Lung Cancer Recurrence, Predictable at Last?
(Inside Science) -- When lung cancer is caught in its earliest stages, before the tumors have spread to other organs, people face the prospect of radiation, chemo, surgery or some combination of the three, and for many, outcomes are good. Through treatment, lung cancer can be cured.
But for far too many others, treatment fails. Sick cells socked away in the bulbous pockets of the lungs survive, and tumors later recur -- one of the reasons why lung cancer is the No. 1 cancer killer in the United States and around the world.
Now, a new blood test may be able to tell doctors which patients still harbor cancer cells in their bodies after initial treatment, which could help address one of the problems with managing early-stage lung cancer: the inability to tell when someone is actually cured.
While successful treatments cause tumors to shrink, tumors also shrink when a treatment is only partially successful, said Max Diehn, a radiation oncologist at Stanford University who led the team that developed the test. When treatment is finished, doctors cannot tell who has been cured and who still harbors microscopic pockets of disease. Modern imaging cannot reveal the difference.
"What we do is we continue to monitor patients over time with usually repeat scans, and we wait and see what happens," Diehn said.
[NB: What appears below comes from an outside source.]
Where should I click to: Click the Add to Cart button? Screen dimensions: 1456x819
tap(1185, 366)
Even for those who are cured, the weeks and months of watchful waiting may be worrisome because of the specter of recurrence. And it's worse for people whose cancer does recur. They face further uncertainty burdened with the knowledge they have already lost precious treatment time.
"At that point, unfortunately, the outcomes for recurrence are worse and these patients do worse," said Aadel Chaudhuri, the chief resident of radiation oncology at Stanford University, who is also a member of the team. If doctors knew earlier who had lingering cancer cells, they could start more aggressive treatment sooner, he said.
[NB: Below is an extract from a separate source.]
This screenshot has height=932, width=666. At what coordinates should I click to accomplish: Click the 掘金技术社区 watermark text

A precision medicine approach to lung cancer
At the American Society for Radiation Oncology meeting in San Diego in late September, Chaudhuri presented promising results from a small clinical study of the blood test. The study looked at 41 people with early-stage lung cancer who underwent standard treatment. At the end of treatment, their blood was checked for tumor-derived DNA, a biomarker that Diehn and Chaudhuri hypothesized would indicate persistent cancer that would later recur. The results, which were described in a meeting press conference but are not yet unpublished, supported the idea.
"Patients who have it do worse -- patients who don't have it do better," said Chaudhuri.
Chaudhuri said everyone in the study who still harbored detectable tumor DNA after treatment saw their cancer recur, and the majority of them later died from the disease. In contrast, 95 percent of people who had undetectable levels at the end of treatment did not develop a recurrence, and nearly all of them survived.
"This is very relevant because they were able to find this months before anything showed up on the CT scan or the imaging," said Ben Movsas, who is chair of Radiation Oncology at the Henry Ford Cancer Institute in Michigan and was not involved in the study. "Time is of the essence, especially for a patient with lung cancer."
Because the technique relies on detecting DNA, it may also offer doctors more details about a particular person's cancer, which could help tailor treatment. There are hundreds of known specific DNA signatures associated with lung cancer that have been identified from biopsies taken in recent years. No two tumors have the same genetic profile, and some DNA signatures reveal resistance to treatment or susceptibility to new therapies.
Monitoring those biomarkers could allow doctors to guide treatment for individual patients, starting them earlier on more effective therapies, said Chaudhuri -- an emerging, personalized approach that is generally referred to today as "precision medicine."
"If we can find out that much sooner that a therapy, let's say, is not working -- well then, we have an opportunity -- a window -- to now switch the therapy early on and treat the patient with something else before a lot of time passes," said Movsas. "This is really a paradigm shift in terms of how we would approach managing patients."
The next step, said Diehn, will be to see if using these DNA biomarkers to guide treatment will actually lead to better outcomes for people with lung cancer. That can only be determined by conducting rigorous, large-scale human clinical trials designed to test the ideas and prove that they really do work.
"I'm quite hopeful that they will, but of course one has to actually prove it," Diehn said.